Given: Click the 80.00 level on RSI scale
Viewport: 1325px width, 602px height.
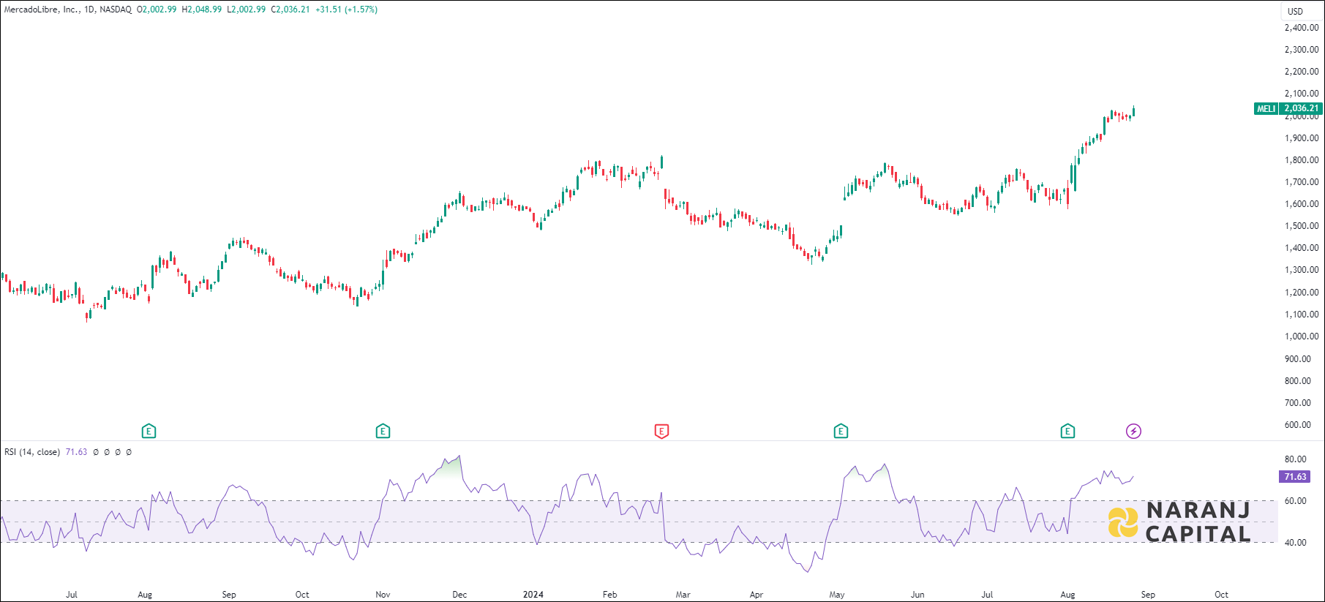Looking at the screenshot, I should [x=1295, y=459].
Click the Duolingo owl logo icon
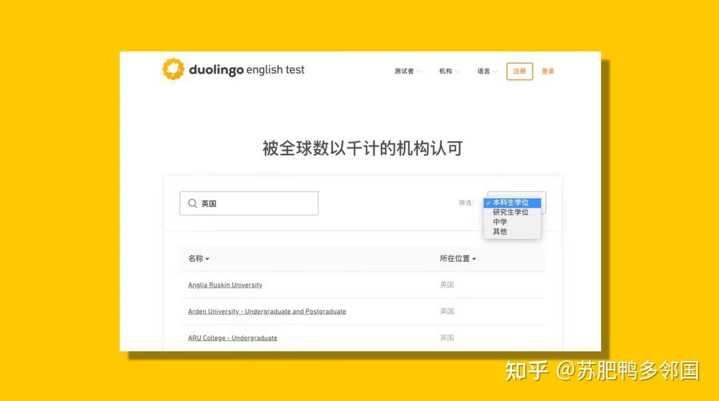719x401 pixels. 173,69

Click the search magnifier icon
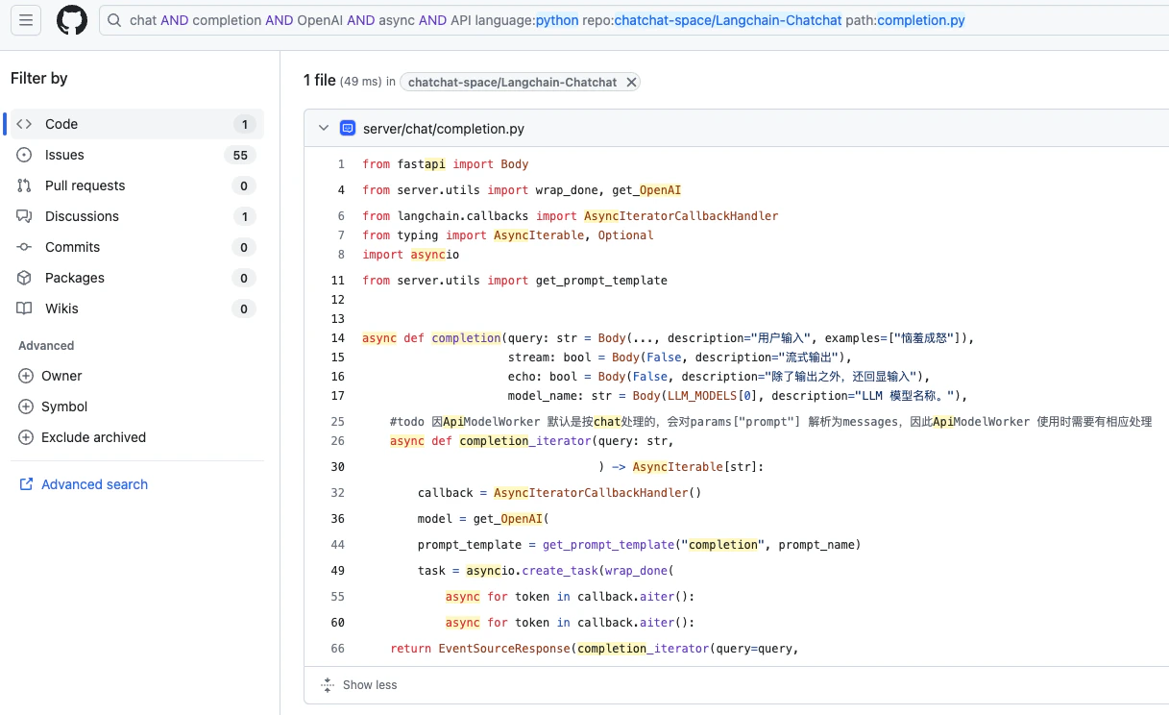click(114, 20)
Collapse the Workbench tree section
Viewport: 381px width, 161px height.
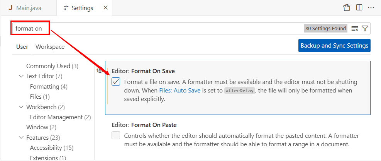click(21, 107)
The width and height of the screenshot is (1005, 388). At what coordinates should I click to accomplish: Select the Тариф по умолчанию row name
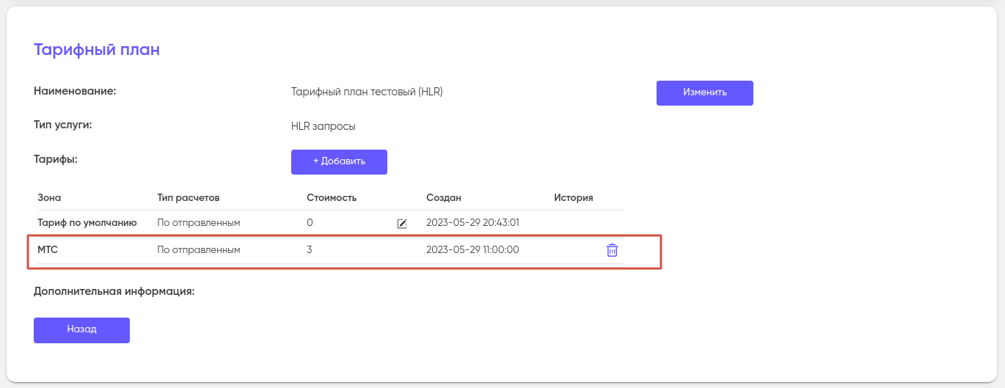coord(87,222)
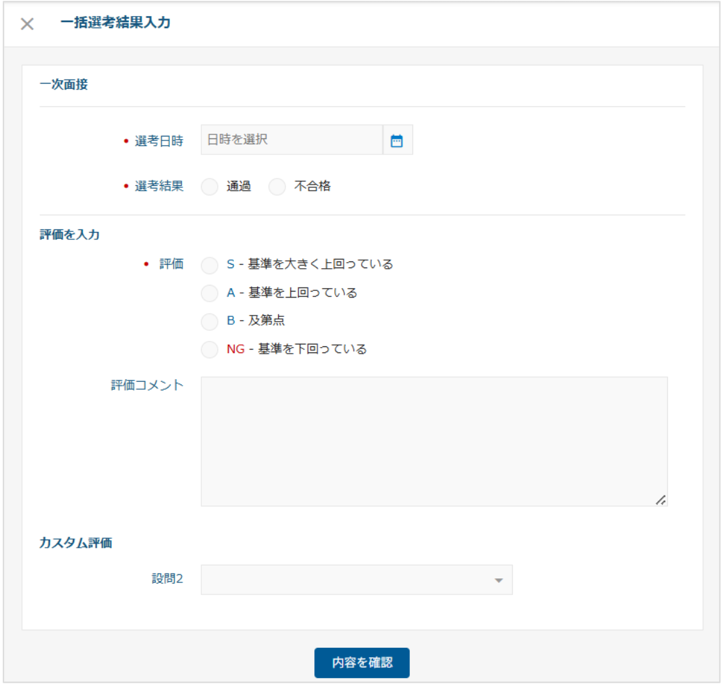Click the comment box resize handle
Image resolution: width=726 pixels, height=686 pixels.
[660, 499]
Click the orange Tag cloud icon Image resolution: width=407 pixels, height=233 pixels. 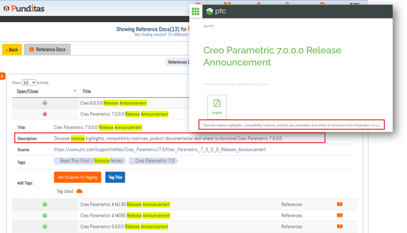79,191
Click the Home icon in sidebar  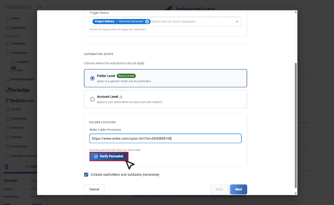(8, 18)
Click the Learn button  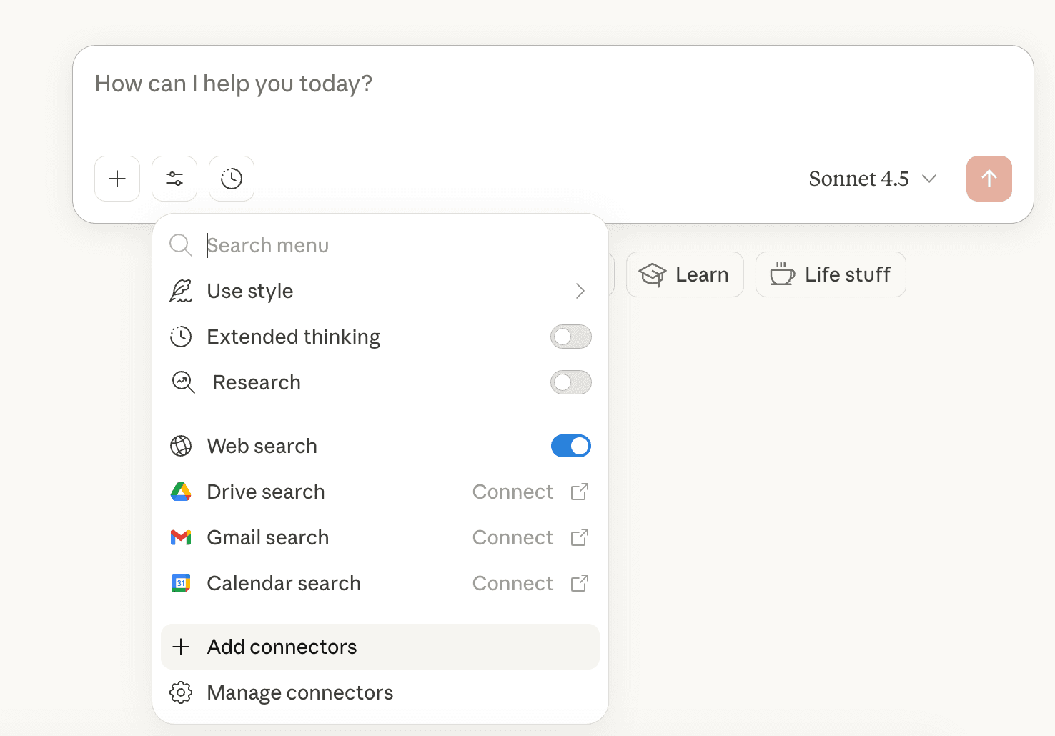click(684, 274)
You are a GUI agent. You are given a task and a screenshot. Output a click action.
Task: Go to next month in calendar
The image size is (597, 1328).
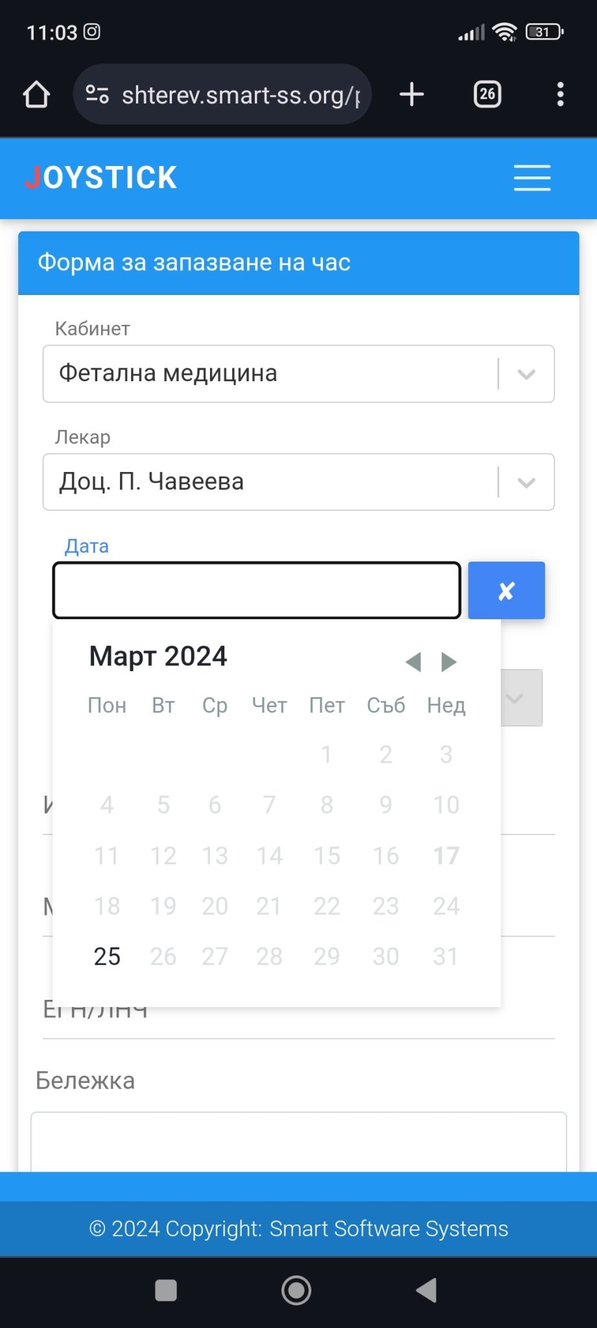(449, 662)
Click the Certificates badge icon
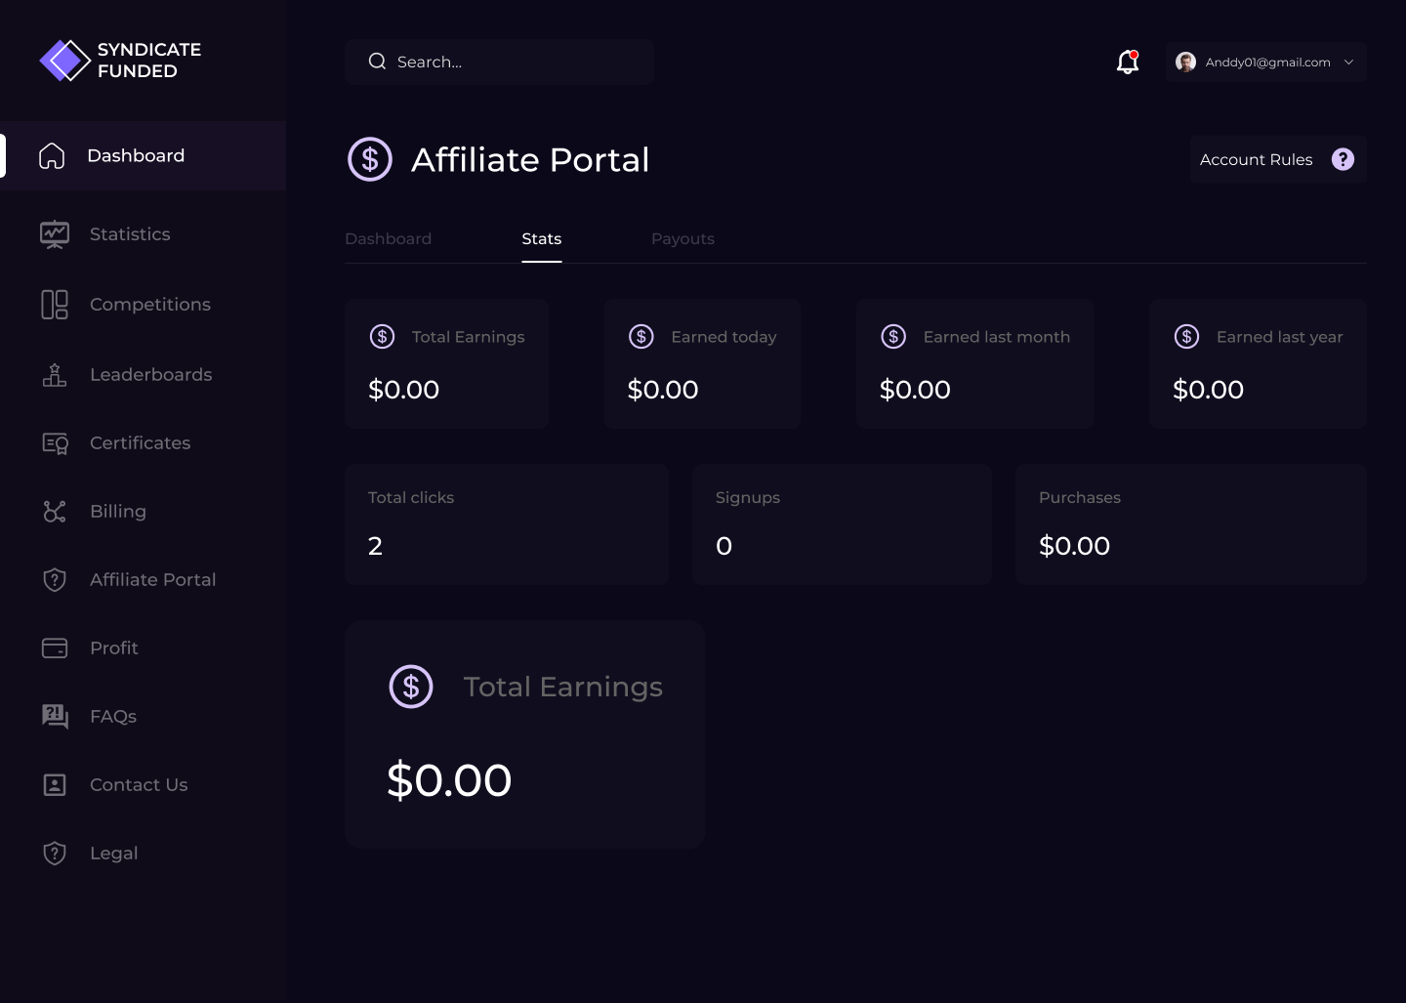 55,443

+ + + + +

- **What is being asked**: Your copy should start at the line with "The image size is (597, 1328).", stop at the last line of the listing above, match exactly, and contain no pictures.

- **Exercise answer**:
The image size is (597, 1328).
(449, 662)
Click the Certificates badge icon
 55,443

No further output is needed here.